How Elmo and Michael Caine Cleaned Up My Yard

This past weekend I saw two movies that couldn’t be more unlike each other and yet are equally as good: 1966’s Gambit (starring Michael Caine and Shirly Maclaine) and 2011’s Being Elmo (starring Elmo and all the cooler-than-you humans who make the Muppets come alive). Both movies got me thinking in substantial ways about creativity and storytelling and how important it is to always ask more of our entertainment.

I think of my mind space as precious real estate. I don’t want your Saw movies and gorefests and pornos coming in and junking up the place with trash and rotted out couches. I want to put things on my mind’s front yard that are pleasing, things of worth and value. Call me old-fashioned, but art is not intrinsically valuable to me. I think art’s greatest value is both in how well it is done and how much it improves life.

Let’s take Being Elmo first. Elmo is after my time. I always found him annoying and kick-in-the-faceable. But the little dude works. Kids love him and, with time, I’ve come to appreciate the character as well. Being Elmo is the story of Elmo’s puppeteer, Kevin Clash–a 53-year old black man who grew up in Baltimore. Yeah, I was surprised too.

- **REQUIREMENT 1**
In the movie essay, who is named as Elmo's puppeteer?
- **REQUIREMENT 2**
Retype the stretch of the movie essay from "How Elmo and" through "it improves life.".
- **REQUIREMENT 3**
Render this sentence from the movie essay in Spanish: "Kids love him and, with time, I’ve come to appreciate the character as well."
The data plays no part in any of this work.

- **DATASET EXCERPT**
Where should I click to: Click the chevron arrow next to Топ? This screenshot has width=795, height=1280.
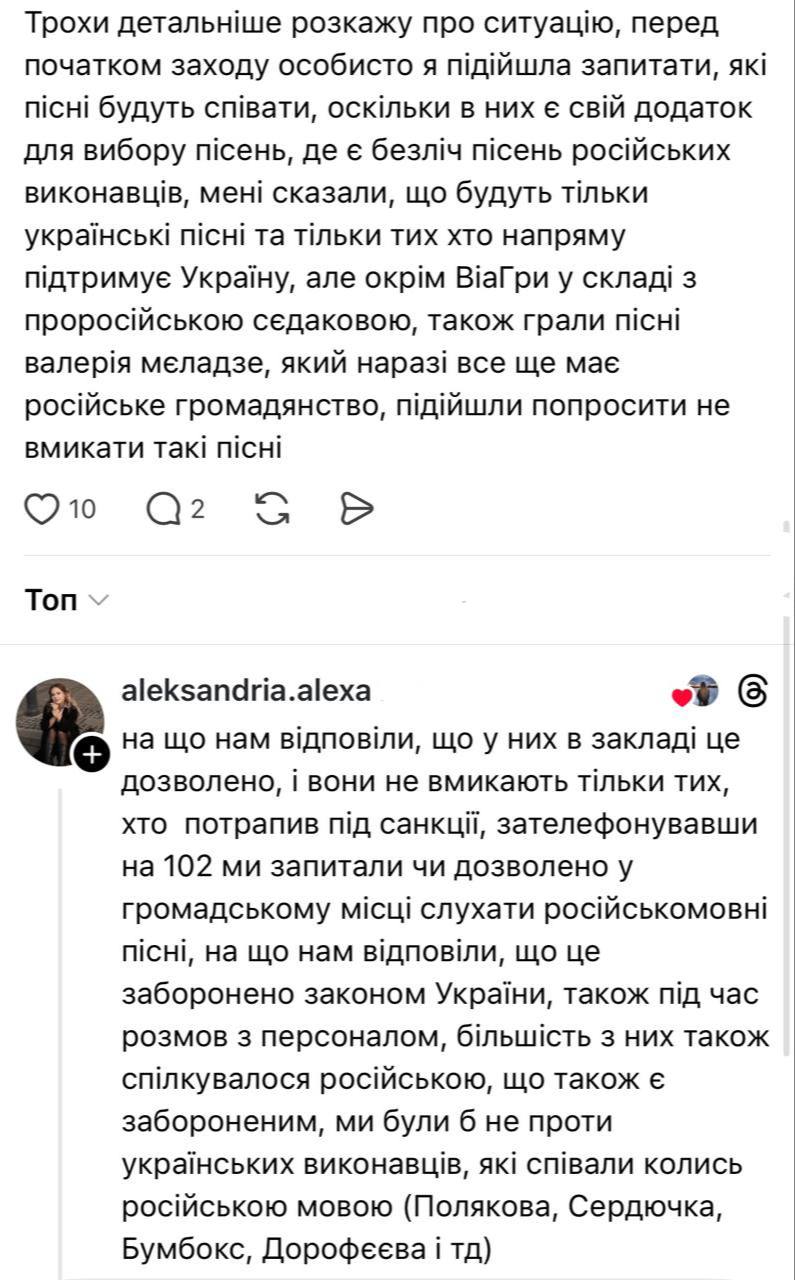coord(98,601)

- **FINAL ANSWER 1**
Kevin Clash.

- **FINAL ANSWER 2**
How Elmo and Michael Caine Cleaned Up My Yard

This past weekend I saw two movies that couldn’t be more unlike each other and yet are equally as good: 1966’s Gambit (starring Michael Caine and Shirly Maclaine) and 2011’s Being Elmo (starring Elmo and all the cooler-than-you humans who make the Muppets come alive). Both movies got me thinking in substantial ways about creativity and storytelling and how important it is to always ask more of our entertainment.

I think of my mind space as precious real estate. I don’t want your Saw movies and gorefests and pornos coming in and junking up the place with trash and rotted out couches. I want to put things on my mind’s front yard that are pleasing, things of worth and value. Call me old-fashioned, but art is not intrinsically valuable to me. I think art’s greatest value is both in how well it is done and how much it improves life.

- **FINAL ANSWER 3**
A los niños les encanta y, con el tiempo, yo también he llegado a apreciar al personaje.